Od tygodnia mam 2 GIO w użytkowaniu. I sądzę, że w jednym mam problem z baterią. Ustawienia takie same - jak najwięcej rzeczy wyłączonych i tak. Telefony naławdowane w nocy.
Od 8 rano:
1. telefon - Rozmowy około 30 minut, kilka smsów i mmsów, 10 minut gry - bateria po 12 godzinach padła (telefon zgłosił, że ma 5% i trzeba podłączyć pod ładowarkę)
2. telefon - Podobna ilość rozmów i wysłanych smsów, chwila gry, GPS około 30 minut - po 12 godzinach zeszła jedna kreska.

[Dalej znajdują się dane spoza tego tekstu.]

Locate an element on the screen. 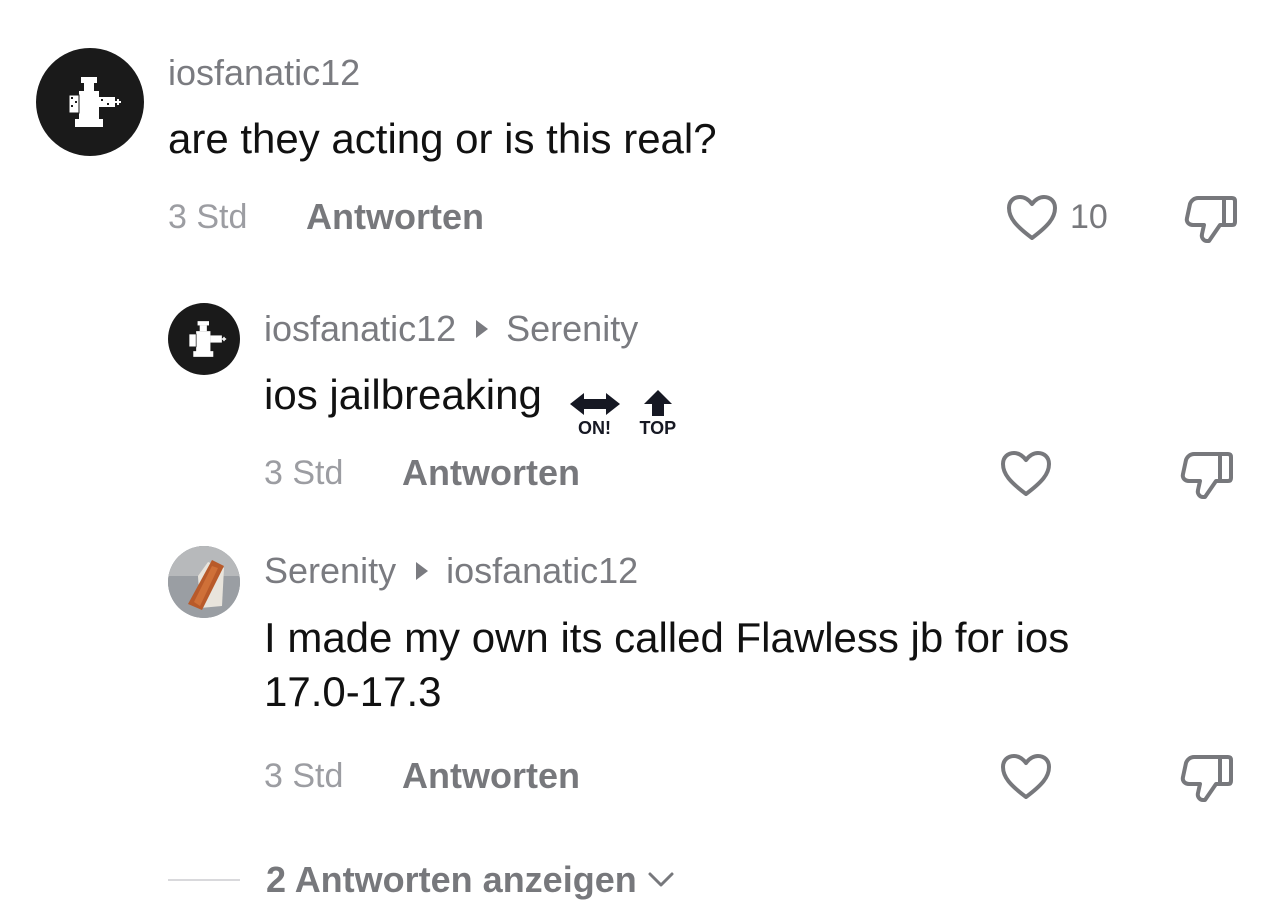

Dzisiaj rano (po 24 godzinach od naładowania) baterianadal jest prawie pełna.
Wiem, że ekran dotykowy itp, żebym nie posiadał dwóch modeli to pewnie bym się nie zdziwił. Najgorsze jest to, że telefonu prawie nie używałem, żadnej zabawy, cały dzień leżał i tylko dzwoniłem jeśli musiałem.
Po wejściu w status baterii, wykorzystanie procentowe w obydwu telefonach było na podobnym poziomie (wyświetlacz, czuwanie, połączenia głosowe).
EDIT
No to teraz mam problem. To co opisałem wyżej było wczoraj. Dzisiaj w nocy naładowałem telefon. Odłączyłem go około 1 w nocy. Po naładowaniu oczywiście leżał pół nocy nie używany. Z rana wysłałem jednego mmsa. Patrze na baterię i zdębiałem. Prawie rozładowana! Czas od odłączenia, niecałe 8 godznin, Zużycie baterii: czuwanie sieci i tel. bezczynny po 50%. Sprawdzam kodem a bateria ma 29% tylko. Szok. Wiecie jak można reklamować baterię?, czy trzeba cały tel, oddawać. Lepiej zanieść do PLAY czy bezpośrednio?